Esta gente, acrescentou, vem «afectada por uma deterioração forte da situação financeira das suas famílias, decorrente de situações de desemprego, emprego ocasional e muita precariedade».


Novos aumentos

A Federação das Associações de Reformados do Distrito de Lisboa alertou, há dias, para o efeito «trágico» que terá o recuo do Governo de não reduzir o preço dos medicamentos, lembrando que deverão agravar-se os casos de pessoas que «seleccionam» os remédios na farmácia. Para os reformados este é apenas «mais um aumento em cima dos outros aumentos anunciados».

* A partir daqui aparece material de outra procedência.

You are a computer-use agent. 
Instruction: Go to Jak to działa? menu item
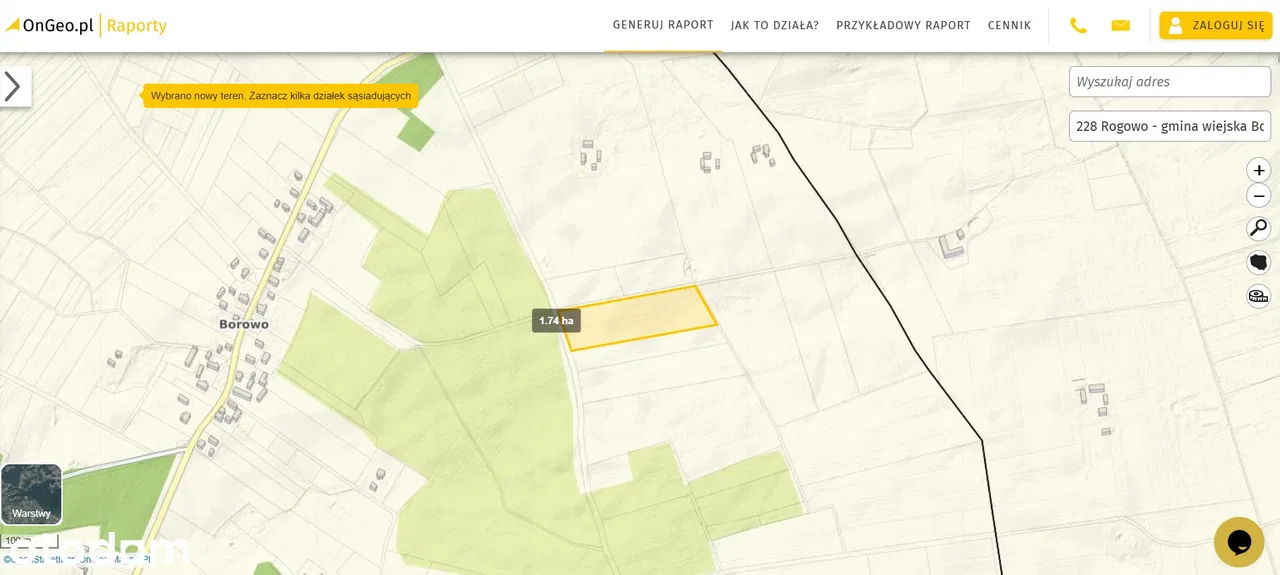(774, 25)
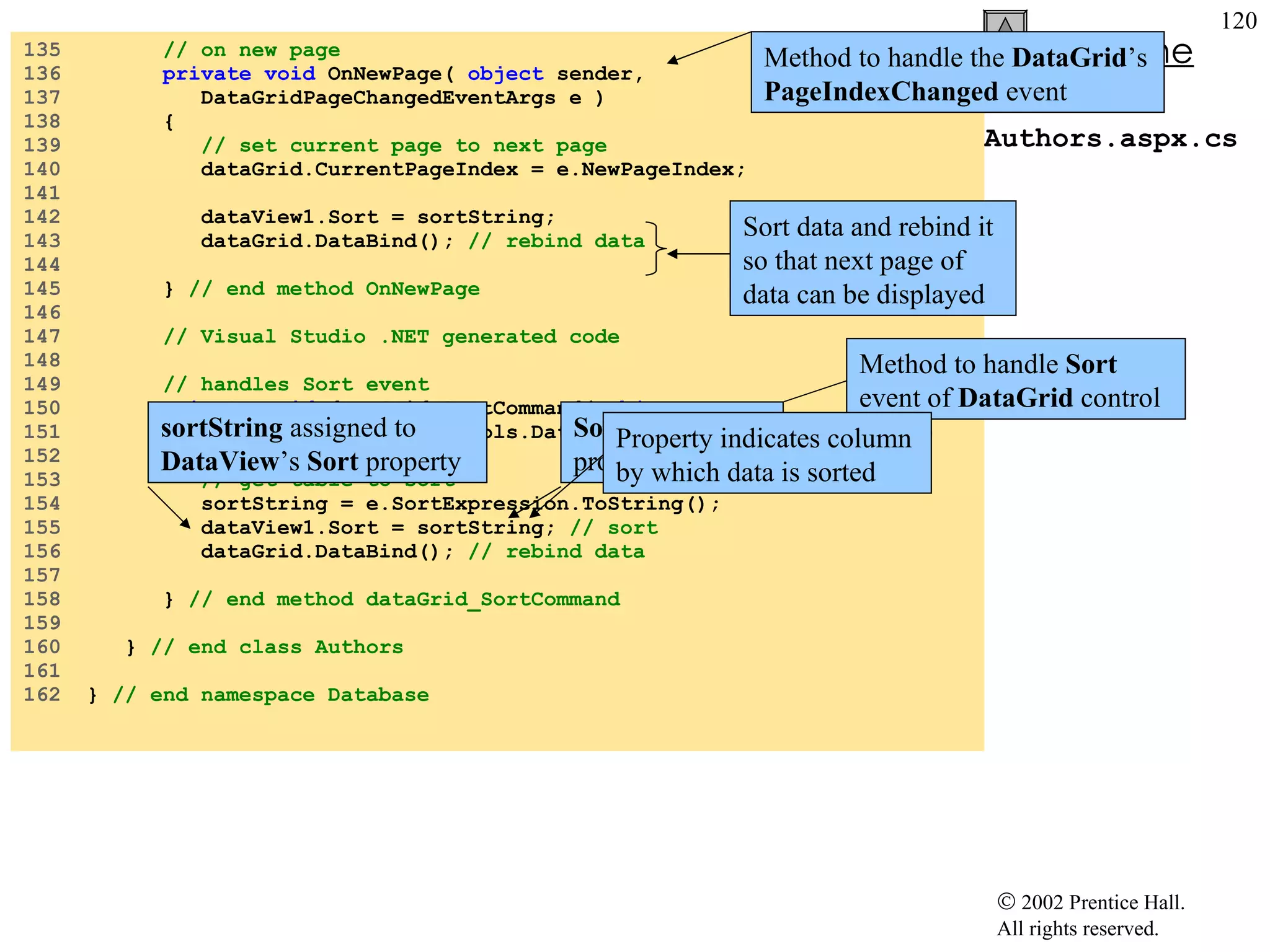Click the 'sortString assigned to' callout box

[x=316, y=443]
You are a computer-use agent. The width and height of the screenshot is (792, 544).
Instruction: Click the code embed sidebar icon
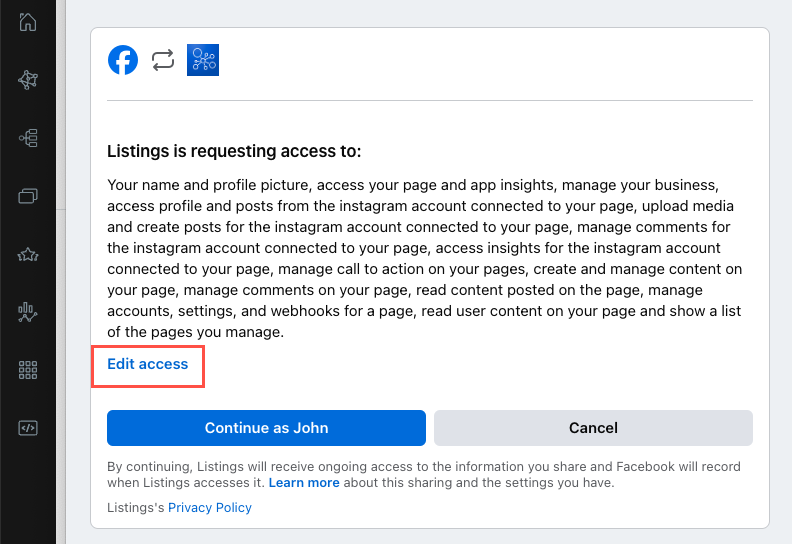[28, 428]
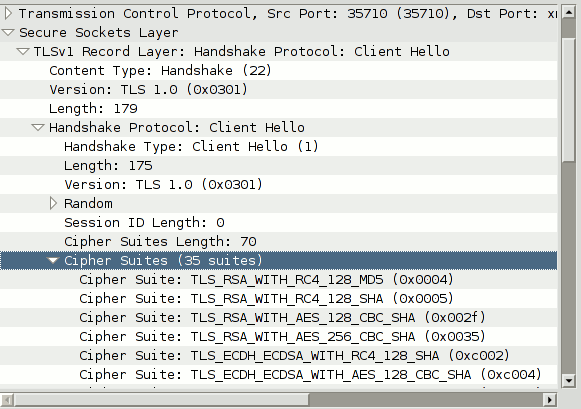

Também o Movimento de Utentes dos Serviços Públicos (MUSP) condenou o recuo do Governo, uma vez que «foram criadas expectativas», quando «as pessoas já sentem enormes dificuldades para adquirirem os medicamentos, principalmente desde que foi reduzida a sua comparticipação e aumentou o custo em outros».

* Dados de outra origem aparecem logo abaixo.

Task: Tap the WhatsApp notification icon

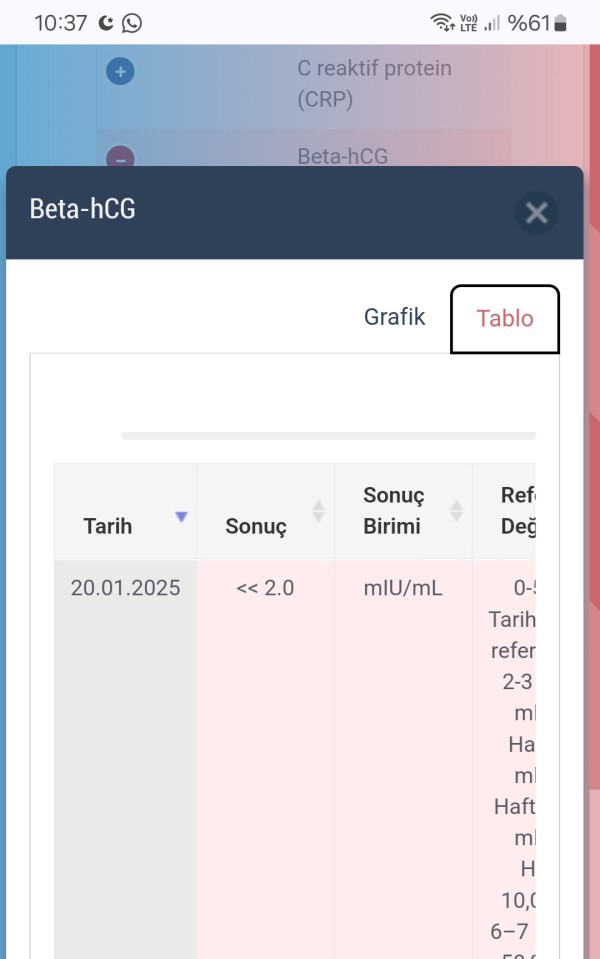Action: [131, 23]

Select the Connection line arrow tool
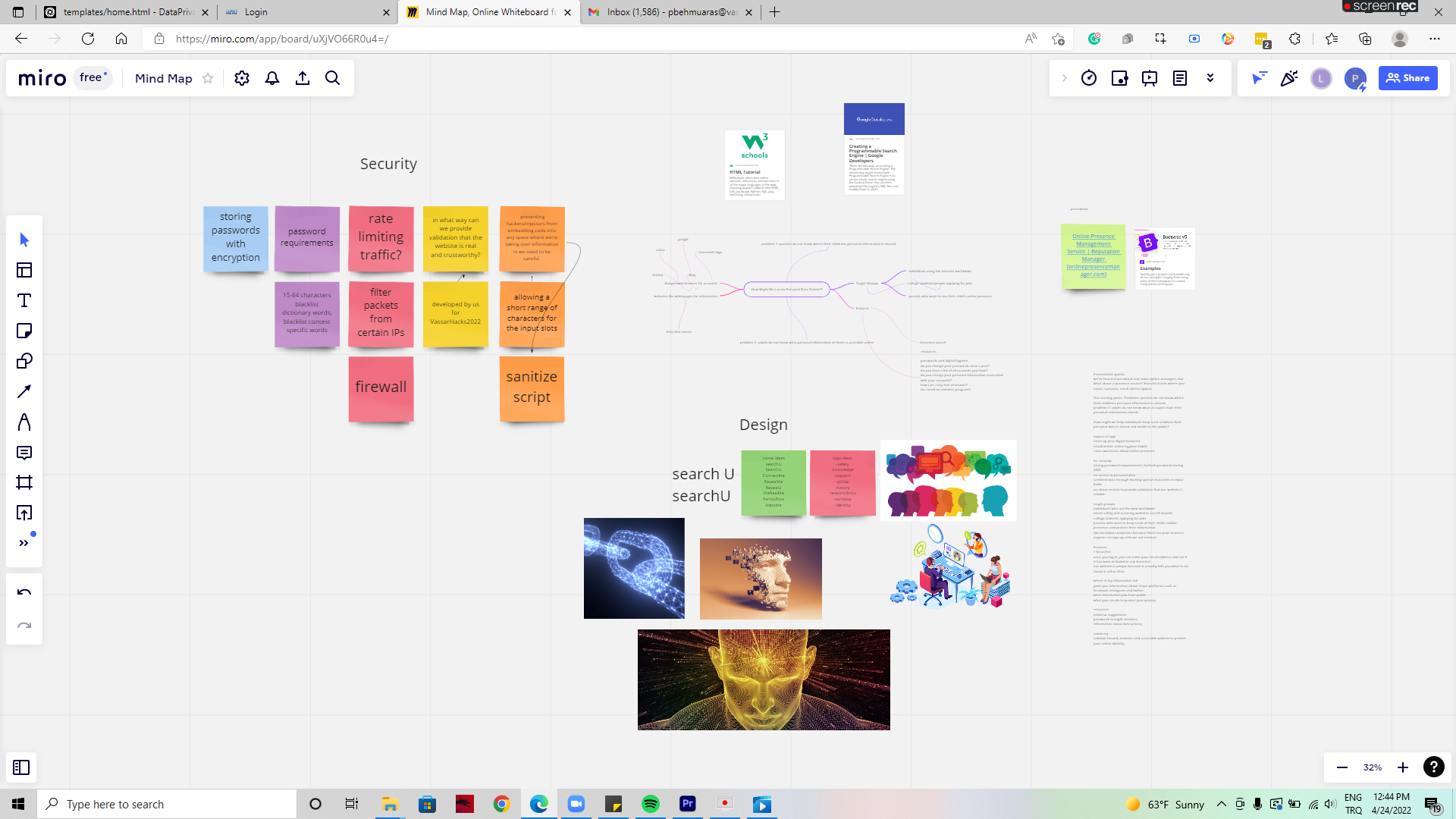[x=24, y=391]
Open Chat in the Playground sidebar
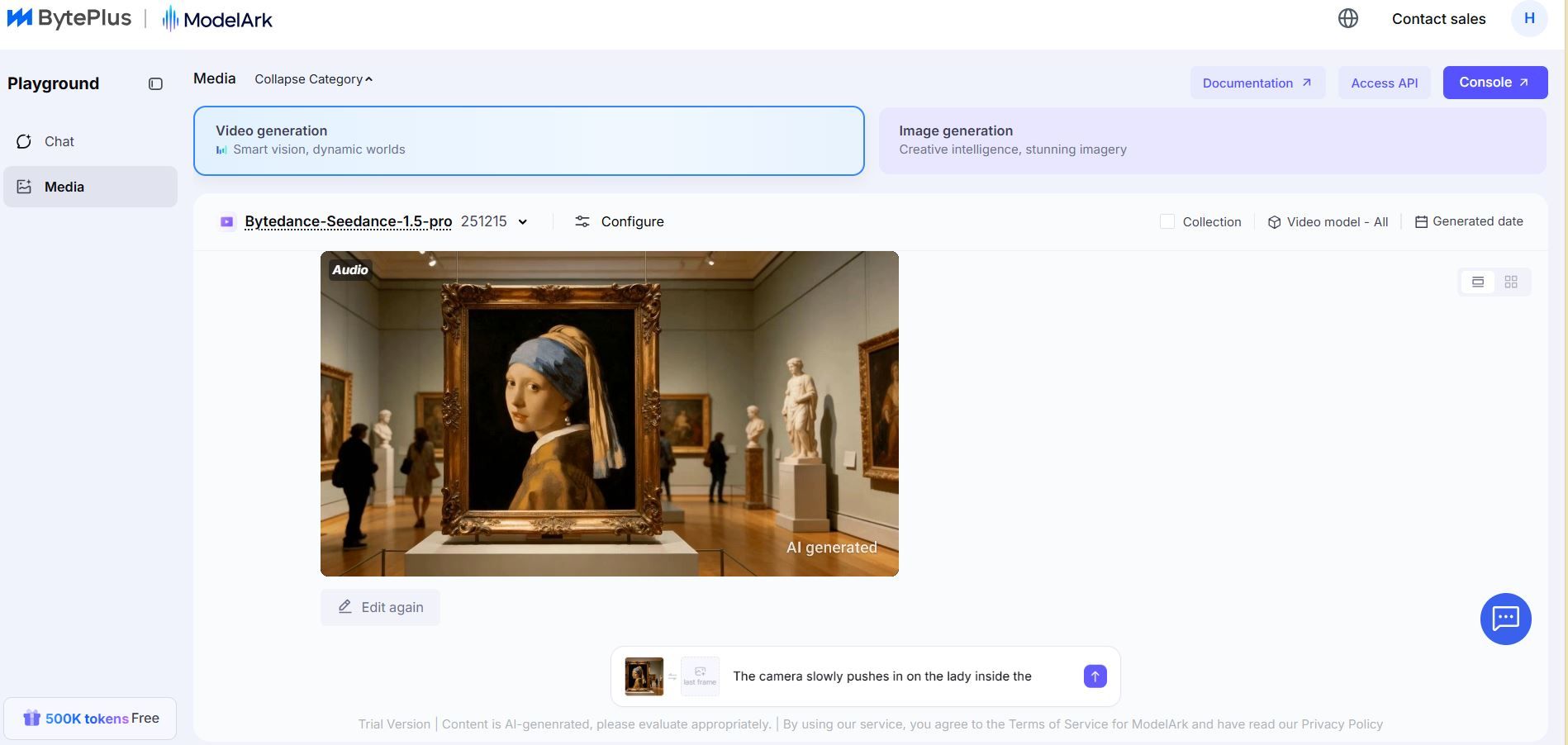This screenshot has height=745, width=1568. click(59, 141)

«O Governo – certamente cedendo a interesses da indústria farmacêutica – deu o dito por não dito. Lamentamos e condenamos a decisão que, mais uma vez, prejudica os utentes em benefício das empresas», afirmou Carlos Braga, do MUSP.


População em luta

Mais de centena e meia de utentes concentraram-se, na semana passada, em frente à Extensão de Saúde da Lamarosa para reivindicar a colocação de mais médicos naquela unidade de saúde, informou a Comissão de Utentes do Médio Tejo (CUSMT). O presidente da Junta de Freguesia local informou, na ocasião, que a luta começa a dar resultados, pois até ao final do mês começará a trabalhar mais um médico na referida unidade.

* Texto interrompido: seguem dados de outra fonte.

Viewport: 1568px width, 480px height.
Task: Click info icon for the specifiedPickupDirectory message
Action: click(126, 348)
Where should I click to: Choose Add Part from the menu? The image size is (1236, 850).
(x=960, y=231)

A Comissão de Utentes dos Serviços Públicos do Distrito de Viseu dá conta de que em Penalva do Castelo, localidade com mais de nove mil habitantes, mais de 30 por cento da população «está sem médico de família», sendo que os actuais médicos se recusam a fazer horas extraordinárias. Os problemas acentuam-se com a redução do horário de atendimento do Centro de Saúde e com o encerramento do Serviço de Atendimento Permanente (SAP), «sendo os doentes urgentes encaminhados para o Hospital de Viseu», o que implica «deslocações de, no mínimo, 30 quilómetros».


Reforma administrativa

Os comunistas eleitos na Assembleia Municipal de Lisboa defenderam, na passada semana, a «existência das actuais 53 freguesias», e consideraram ser necessário acrescentar as de Telheiras, Oriente, Marvila-Norte e «mais uma freguesia no actual território dos Olivais». A reforma administrativa de Lisboa esteve em discussão pública até terça-feira, voltando depois aos órgãos autárquicos para ser enviada à Assembleia da República.


Trabalho inclusivo

No dia 11 de Março, sindicatos e organizações de pessoas com deficiência reuniram-se em Bruxelas para uma conferência, enquanto decorria o Conselho de Competitividade.

Para evitar que as questões sociais sejam sacrificadas relativamente aos imperativos da economia, as organizações salientaram a necessidade de desenvolver uma «forte reação», uma vez que para cumprir a meta de 75 por cento de emprego em 2010 é necessário ter em conta as pessoas com deficiência, que representam 15 por cento da população activa da União Europeia. Manifestaram-se ainda contra a redução dos orçamentos sociais, a insegurança laboral e a subida do desemprego, agravada pela crise económica e financeira que afecta os mais vulneráveis, nomeadamente as pessoas com deficiência.